Lotus looks like a summer plant, yet its calendar runs ahead of the heat. Cool water, not warm air, sets up its strongest surge. In containers and ponds, rhizomes wake as day length stretches and soil is still cold to the touch.
The blunt truth is that lotus behaves more like a temperate crop than a beach ornament. Inside each rhizome, starch accumulation, meristem activation and root primordia formation all begin under low water temperatures, while evaporative demand and algal competition are still minimal, so early potting lets the plant convert stored carbohydrate reserves into dense feeder roots instead of emergency leaf repair. Delay until the water feels pleasant and the plant wastes weeks rebuilding desiccated tips and fighting microbial rot in anaerobic pockets that formed in neglected, warming soil.

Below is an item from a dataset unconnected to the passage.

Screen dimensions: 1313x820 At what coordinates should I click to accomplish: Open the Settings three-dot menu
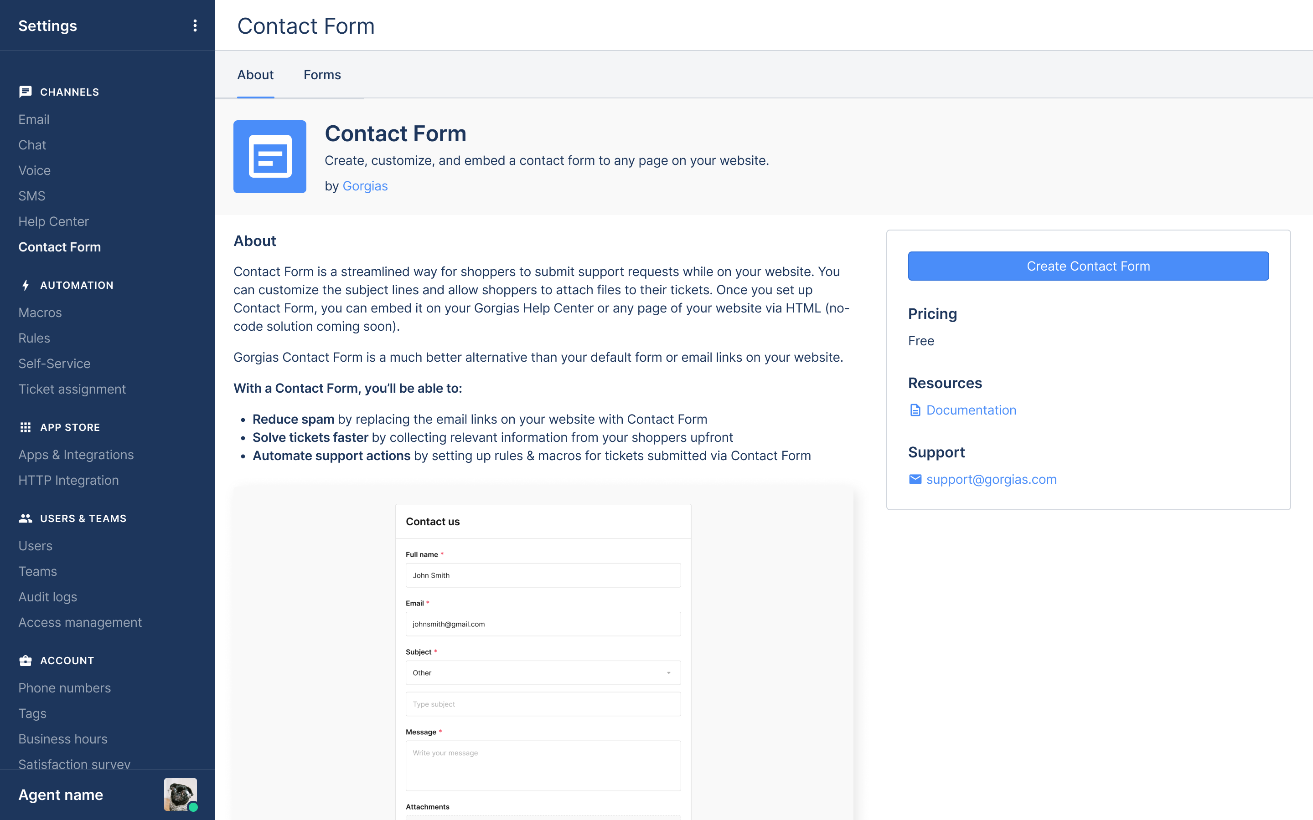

Growers who start in the cool season also exploit physics. Dense, cool water carries more dissolved oxygen, stabilizing aerobic respiration around young root hairs, and the shallow containers many hobbyists use stratify quickly once the sun climbs, stressing late-planted rhizomes with sudden thermal shocks between surface and pot base. Early planting smooths those gradients, so by the time air screams summer, the plant has already closed its own canopy, shaded the water surface and built a self-made microclimate that looks effortless but was engineered months earlier in the cold.